[Exercise data]

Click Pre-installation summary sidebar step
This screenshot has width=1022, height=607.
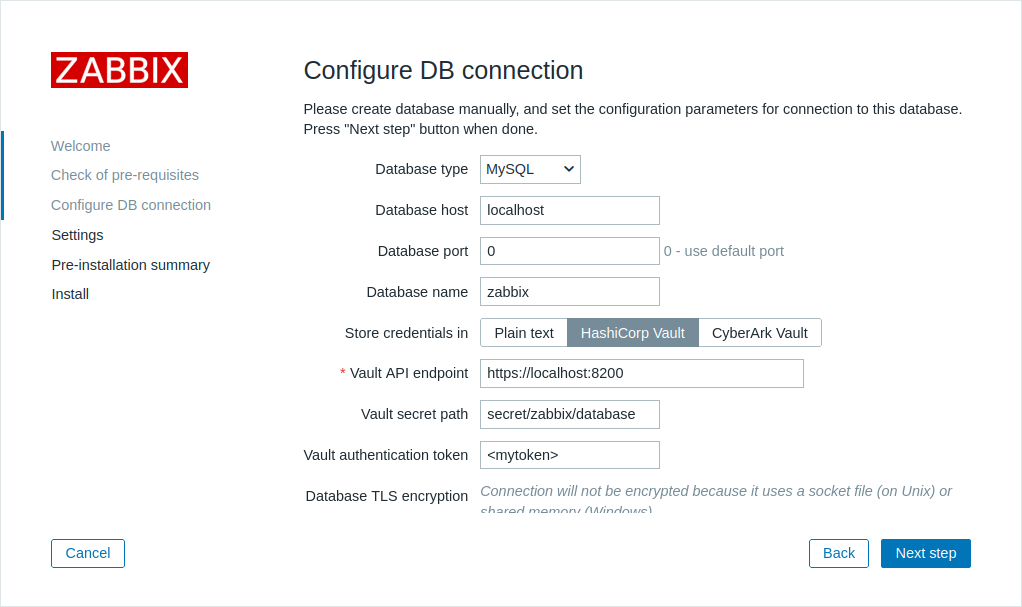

---

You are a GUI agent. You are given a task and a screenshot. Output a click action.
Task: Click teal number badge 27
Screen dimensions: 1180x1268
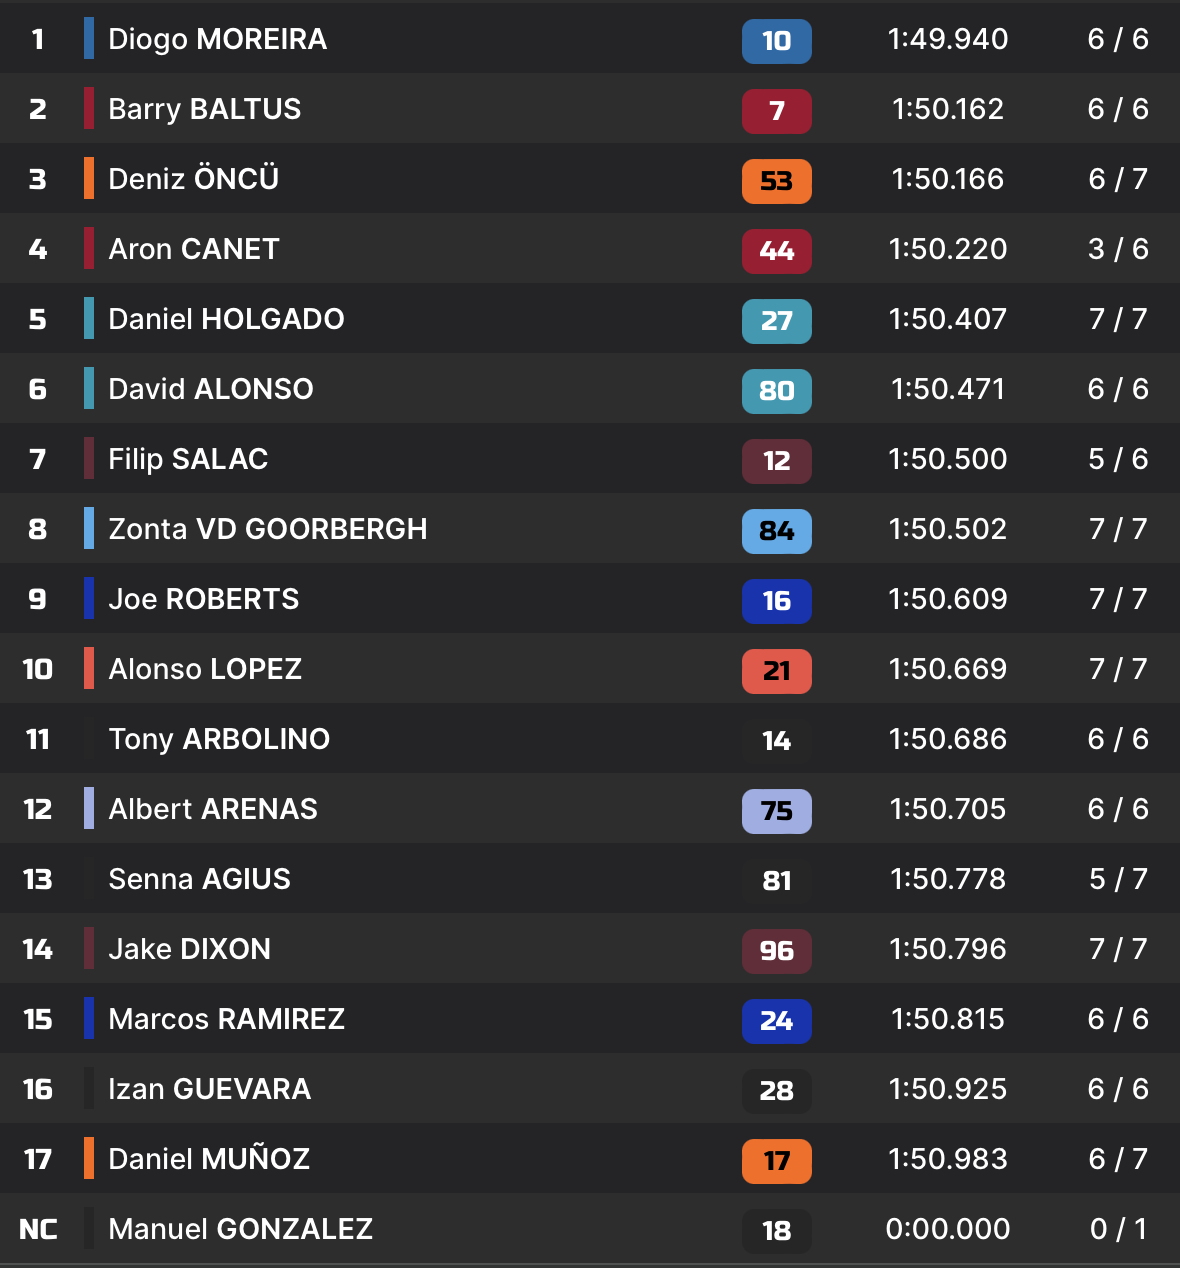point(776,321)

[Assigned task] Go through the material above and copy each line that has the word "screenshot".

[Result of this task]
This screenshot has width=1022, height=607.
You are a GUI agent. You are given a task and a screenshot. Output a click action.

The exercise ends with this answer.